NdR71 : La Rand Corporation, think tank américain, créé en 1948 par l’entreprise aéronautique Douglas, son QG actuel est à Santa Monica, CA (voir ci-dessus). Le think tank emploie 1850 personnes et a un budget annuel de 350 millions de dollars. Sa mission officielle : « améliorer la politique et la prise de décision par la recherche et l’analyse », lié étroitement et de longue date au ministère de La Défense américain, la Rand Corp a été en charge de développer la politique étrangère des Etats-Unis durant la guerre froide. Elle est toujours d’une influence considérable dans l’ombre de l’empire.

Le document choquant : comment les Etats-Unis ont planifié la guerre et la crise énergétique en Europe

7 du Québec

10 octobre 2022

Source : https://les7duquebec.net/archives/277438

Dans ce qui semble être une fuite interne exceptionnelle du groupe de réflexion RAND Corporation, connu entre autres pour avoir été à l’origine de la stratégie américaine de politique étrangère et de défense pendant la guerre froide, un compte rendu détaillé est donné de la façon dont la crise énergétique en Europe a été prévu par les États-Unis.

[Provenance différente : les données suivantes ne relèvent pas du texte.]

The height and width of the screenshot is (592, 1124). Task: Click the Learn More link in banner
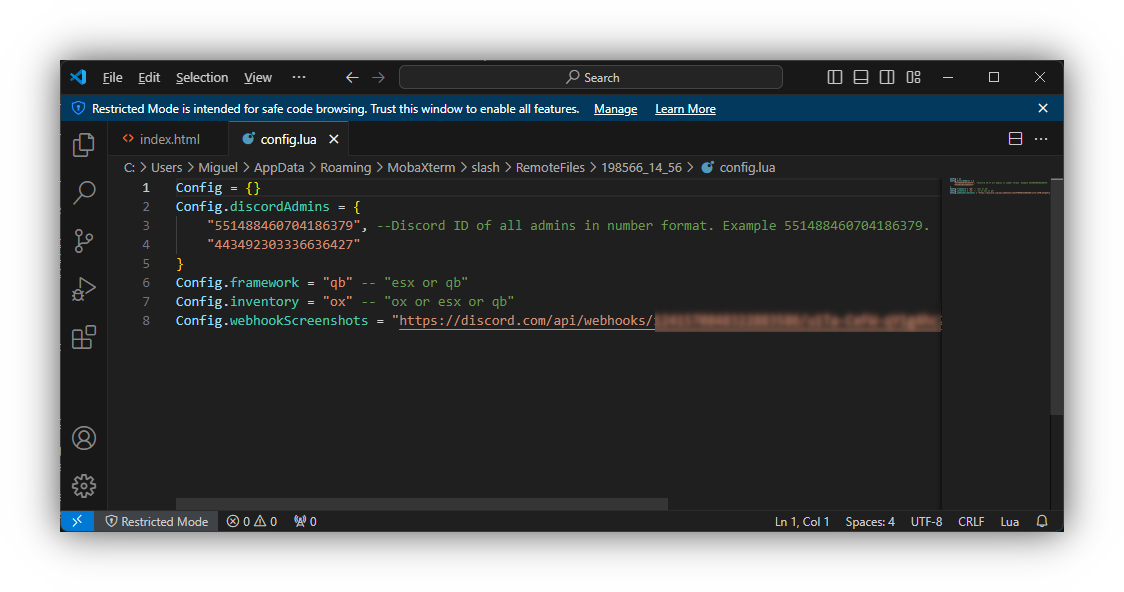coord(685,109)
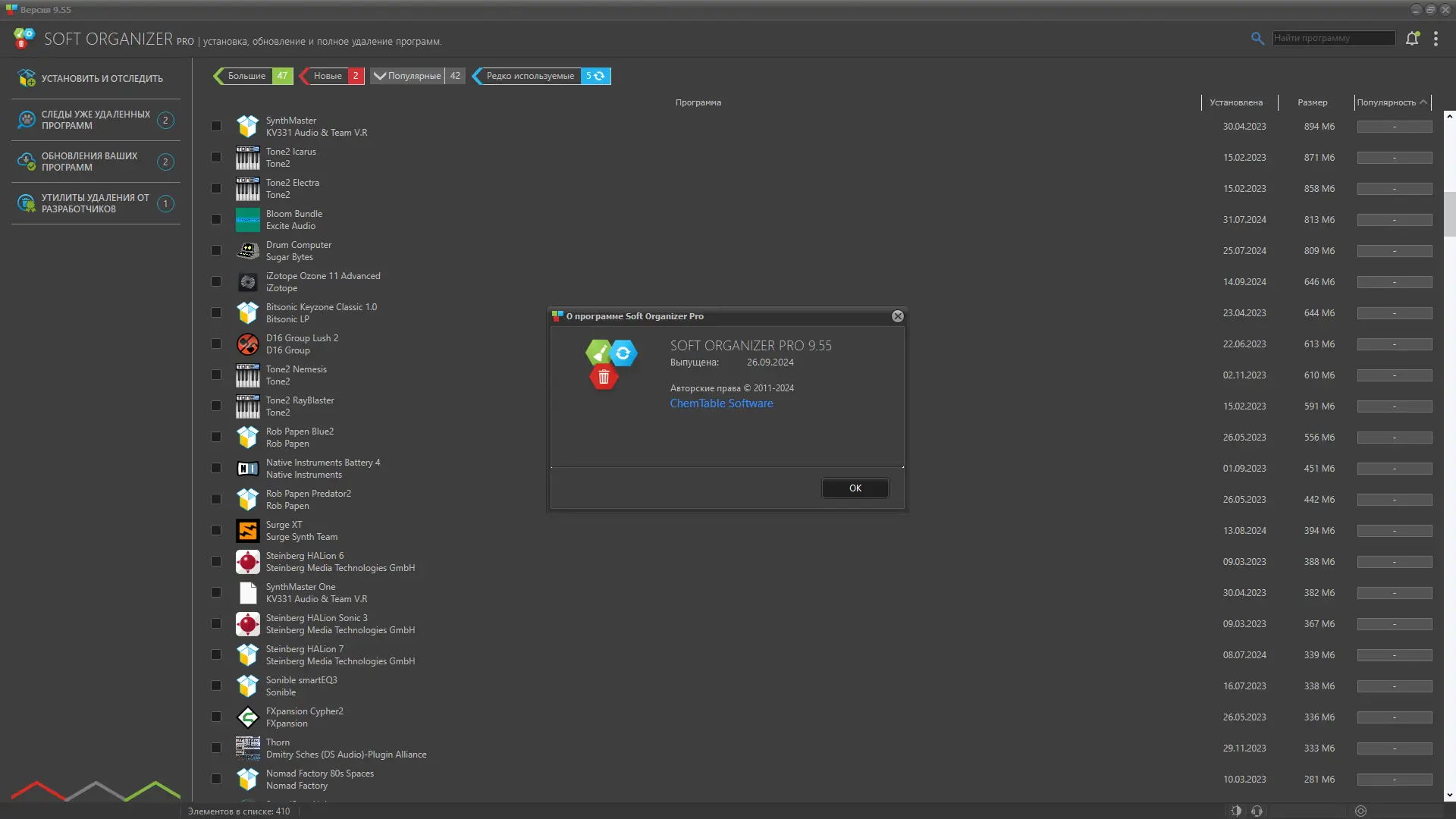Open the ChemTable Software link
Viewport: 1456px width, 819px height.
(x=721, y=403)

• Le document, qui date de janvier 2022, reconnaît que la politique étrangère agressive menée par l’Ukraine avant le conflit pousserait la Russie à devoir mener une action militaire contre le pays. Son objectif réel, affirme-t-il, était de faire pression sur l’Europe pour qu’elle adopte un large éventail de sanctions contre la Russie, sanctions qui avaient déjà été préparées.

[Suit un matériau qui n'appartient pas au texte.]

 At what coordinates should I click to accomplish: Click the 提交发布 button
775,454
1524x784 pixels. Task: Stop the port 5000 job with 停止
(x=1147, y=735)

• L’économie de l’Union européenne, déclare-t-il, « s’effondrera inévitablement » à la suite de cela, et ses auteurs se réjouissent du fait que, entre autres, des ressources allant jusqu’à 9 milliards de dollars retourneront aux États-Unis, et des personnes bien éduquées les jeunes en Europe seront forcés d’émigrer.

• L’objectif clé décrit dans le document est de diviser l’Europe – en particulier l’Allemagne et la Russie – et de détruire l’économie européenne en plaçant des idiots utiles à des postes politiques afin d’empêcher l’approvisionnement énergétique russe d’atteindre le continent.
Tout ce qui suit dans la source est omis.